▶ Available data
= Beginning of Section =
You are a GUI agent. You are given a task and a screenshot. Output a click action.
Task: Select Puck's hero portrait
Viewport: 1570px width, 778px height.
= End of Section =
= Beginning of Section =
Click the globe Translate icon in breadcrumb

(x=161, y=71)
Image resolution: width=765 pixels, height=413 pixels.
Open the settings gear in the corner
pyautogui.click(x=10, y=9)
= End of Section =
All that belongs in your answer is the stretch of entries above from the line with "You are a GUI" through the line with "Viewport: 1570px width, 778px height.", printed exactly.

▶ Answer to this exercise
You are a GUI agent. You are given a task and a screenshot. Output a click action.
Task: Select Puck's hero portrait
Viewport: 1570px width, 778px height.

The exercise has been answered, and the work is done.